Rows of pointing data
________________

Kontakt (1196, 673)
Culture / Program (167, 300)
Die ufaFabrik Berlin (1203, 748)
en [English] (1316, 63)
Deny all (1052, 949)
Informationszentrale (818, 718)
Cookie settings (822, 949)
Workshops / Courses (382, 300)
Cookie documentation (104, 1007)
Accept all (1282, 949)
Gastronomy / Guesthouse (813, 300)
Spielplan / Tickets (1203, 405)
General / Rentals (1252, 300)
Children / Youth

________________

Rewrite the rows above as a numbered list, with no blank lines in between.

# FINISHED TASK
1. Kontakt (1196, 673)
2. Culture / Program (167, 300)
3. Die ufaFabrik Berlin (1203, 748)
4. en [English] (1316, 63)
5. Deny all (1052, 949)
6. Informationszentrale (818, 718)
7. Cookie settings (822, 949)
8. Workshops / Courses (382, 300)
9. Cookie documentation (104, 1007)
10. Accept all (1282, 949)
11. Gastronomy / Guesthouse (813, 300)
12. Spielplan / Tickets (1203, 405)
13. General / Rentals (1252, 300)
14. Children / Youth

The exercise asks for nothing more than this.